A síndrome afeta majoritariamente meninas, que apresentam os primeiros sintomas nos seis primeiros meses de vida, com perda progressiva das habilidades cognitivas. Essa condição grave causa atrasos no desenvolvimento neurológico, parecendo com formas severas do transtorno do espectro autista (TEA).
De acordo com o neurocientista Alysson Muotri, coordenador do estudo, a ideia de usar esses medicamentos surgiu porque a síndrome tem origem conhecida, ligada a um único gene.
“Eu estudo a síndrome de Rett há mais de 20 anos, mas até agora só usei modelos neurais na Terra, que não consideravam o envelhecimento. Para entender como a doença age ao longo do tempo, seria preciso acompanhar uma criança por décadas”, explicou.
Esse desafio foi superado quando o time de pesquisa enviou minicérebros com a síndrome para a Estação Espacial Internacional (ISS), para analisar os efeitos da microgravidade no envelhecimento cerebral.
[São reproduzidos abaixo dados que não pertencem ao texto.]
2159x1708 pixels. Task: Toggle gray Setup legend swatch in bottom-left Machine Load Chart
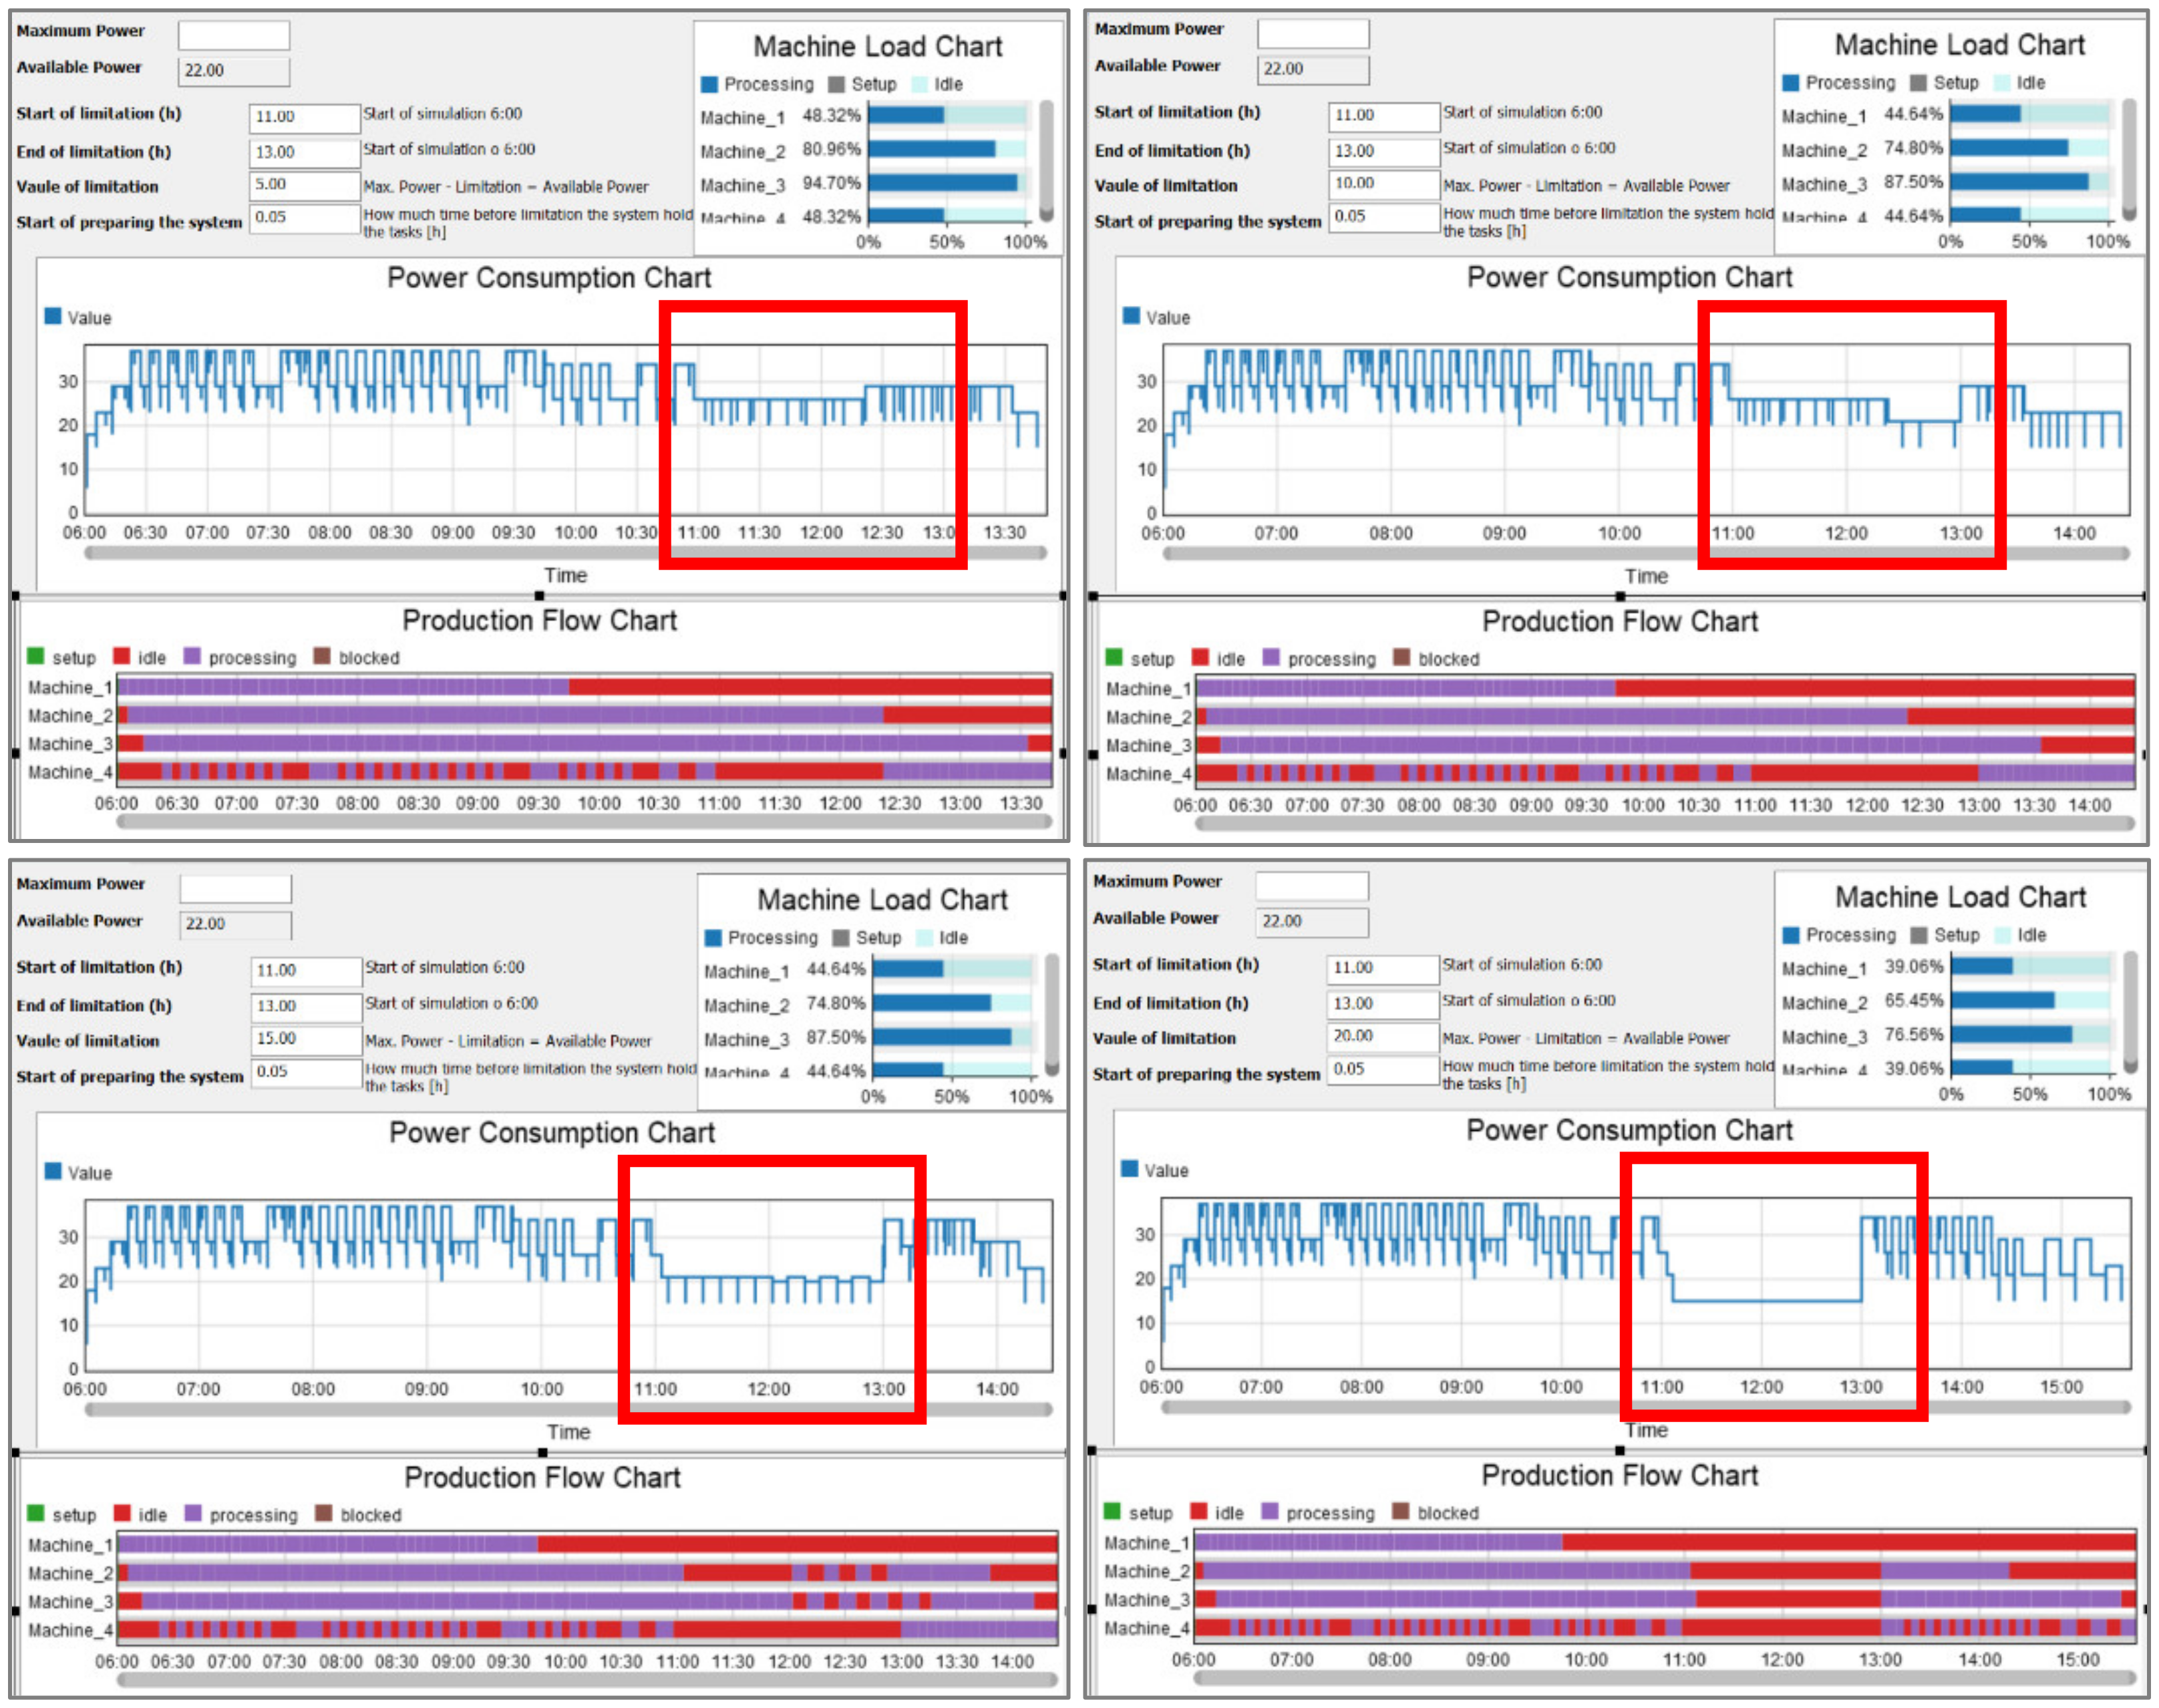[841, 937]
O projeto, apoiado pela Nasa, revelou que, no espaço, esses minicérebros ativam uma resposta inflamatória que agrava a doença.
Minicérebros são estruturas feitas em laboratório, tridimensionais, que imitam o cérebro humano, incluindo tecidos e vasos sanguíneos, usadas para pesquisas experimentais.
Estudos anteriores da Nasa já mostraram que viagens espaciais aceleram o envelhecimento de vários órgãos, inclusive do cérebro, mas as causas ainda eram pouco conhecidas.
Alysson Muotri e sua equipe identificaram que a inflamação cerebral causada pela síndrome de Rett ocorre devido ao despertar de fragmentos virais conhecidos como retrotransposons, que representam cerca de 10% do DNA humano e estão integrados ao genoma há milhões de anos.
Ao bloquear essa inflamação com antirretrovirais, os cientistas conseguiram reduzir os danos ao cérebro. “Nos modelos animais, vimos que a atividade cerebral voltou ao normal após o tratamento. Já recebemos autorização da FDA para iniciar testes clínicos em crianças com a síndrome”, comemorou o pesquisador.
Além disso, os remédios poderão proteger astronautas que passem longos períodos no espaço contra os efeitos do envelhecimento cerebral acelerado. Essa descoberta também abre caminho para tratamentos futuros para doenças como Alzheimer, que envolve inflamação cerebral.
“Se eu for para o espaço, posso ficar tranquilo sabendo que há essa proteção disponível. Se os testes em humanos forem positivos, vamos oferecer o remédio tanto para famílias com síndrome de Rett quanto para a Nasa”, afirmou Alysson Muotri.